_Data entries_
+ + + + + + +

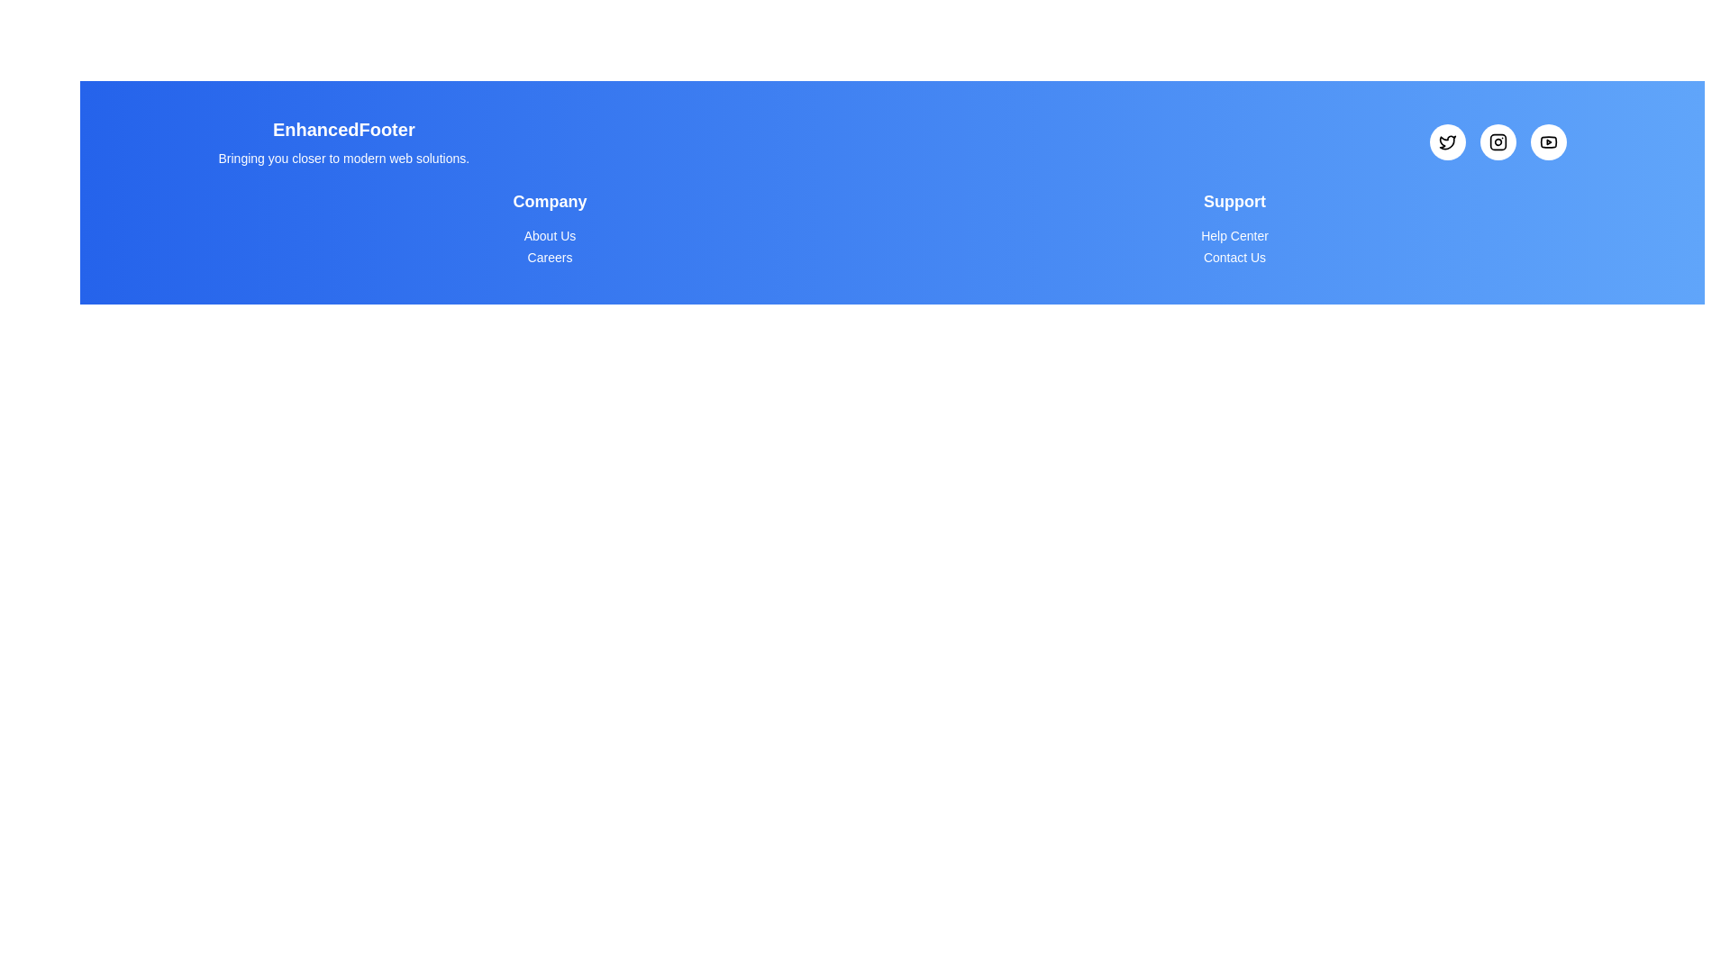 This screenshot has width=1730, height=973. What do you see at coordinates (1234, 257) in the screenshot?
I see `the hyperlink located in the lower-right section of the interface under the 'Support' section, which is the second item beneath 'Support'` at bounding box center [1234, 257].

+ + + + + + +

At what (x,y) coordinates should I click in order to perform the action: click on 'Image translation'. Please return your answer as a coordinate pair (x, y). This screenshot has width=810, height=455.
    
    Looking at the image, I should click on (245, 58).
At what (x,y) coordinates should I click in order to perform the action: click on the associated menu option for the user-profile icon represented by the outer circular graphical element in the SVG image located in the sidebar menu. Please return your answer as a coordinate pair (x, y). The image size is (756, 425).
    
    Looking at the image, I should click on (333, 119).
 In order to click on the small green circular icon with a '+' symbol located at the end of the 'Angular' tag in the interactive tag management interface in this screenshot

+ + + + + + +

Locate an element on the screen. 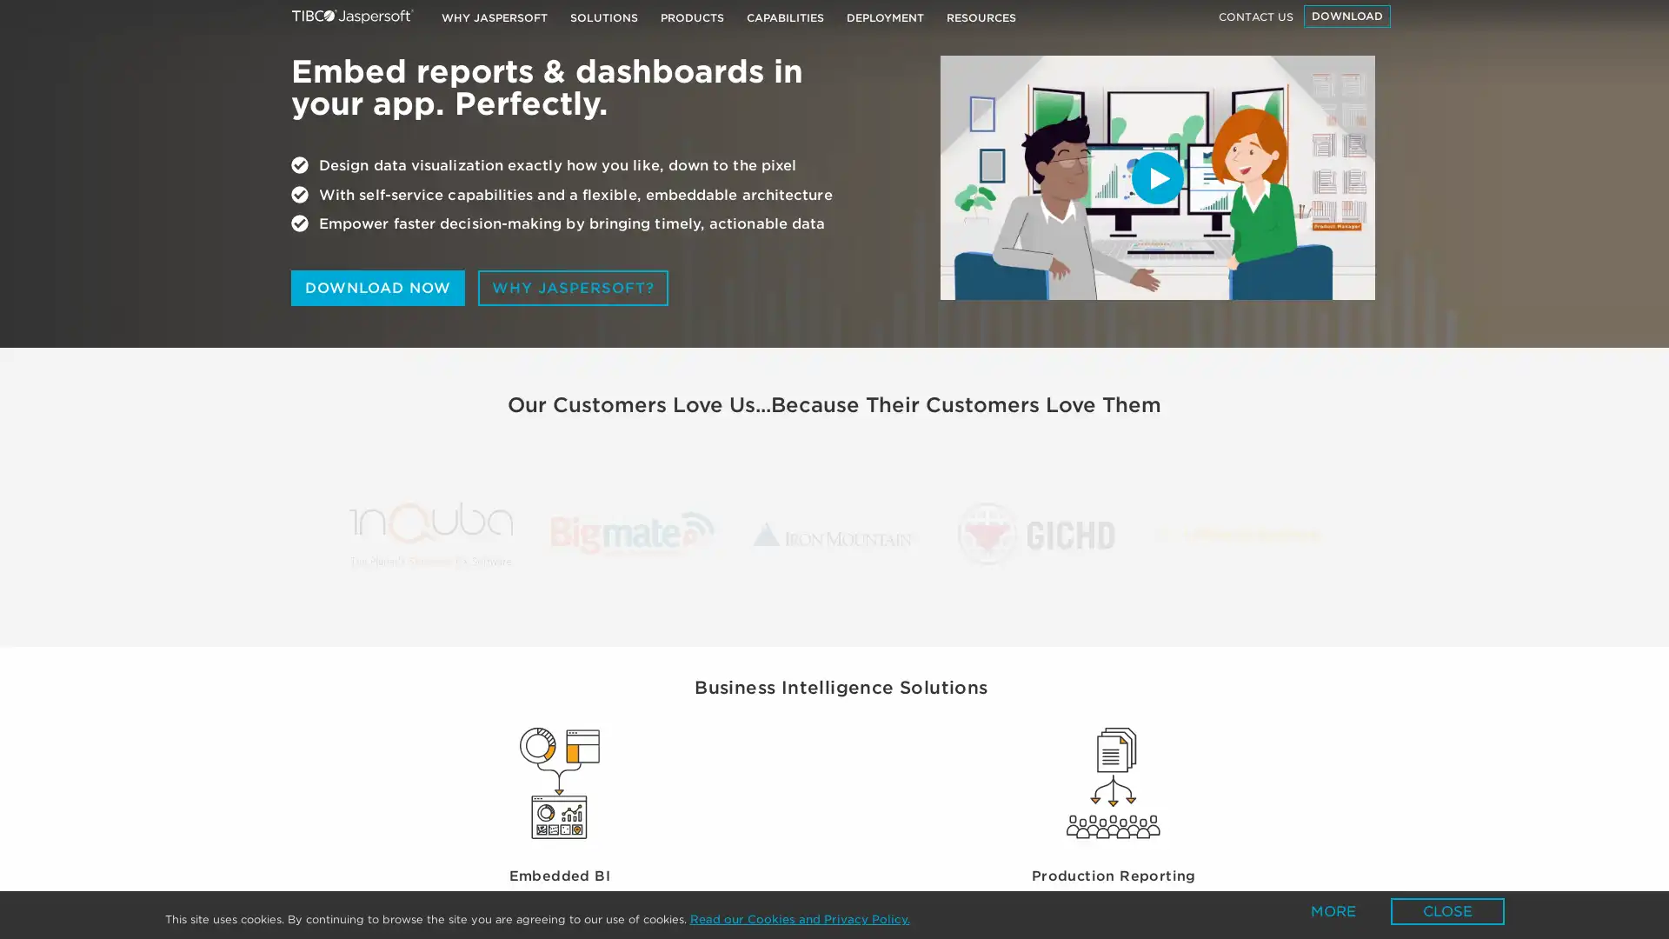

+ + + + + + +

_Aim of the task_
Rewrite the data from the line containing "This screenshot has width=1730, height=973." through the line containing "center [1234, 257].", changing "hyperlink" to "link" and leaving everything else as it is. Leave the pictures out of your answer.

_Problem solution_
 This screenshot has width=1730, height=973. What do you see at coordinates (1234, 257) in the screenshot?
I see `the link located in the lower-right section of the interface under the 'Support' section, which is the second item beneath 'Support'` at bounding box center [1234, 257].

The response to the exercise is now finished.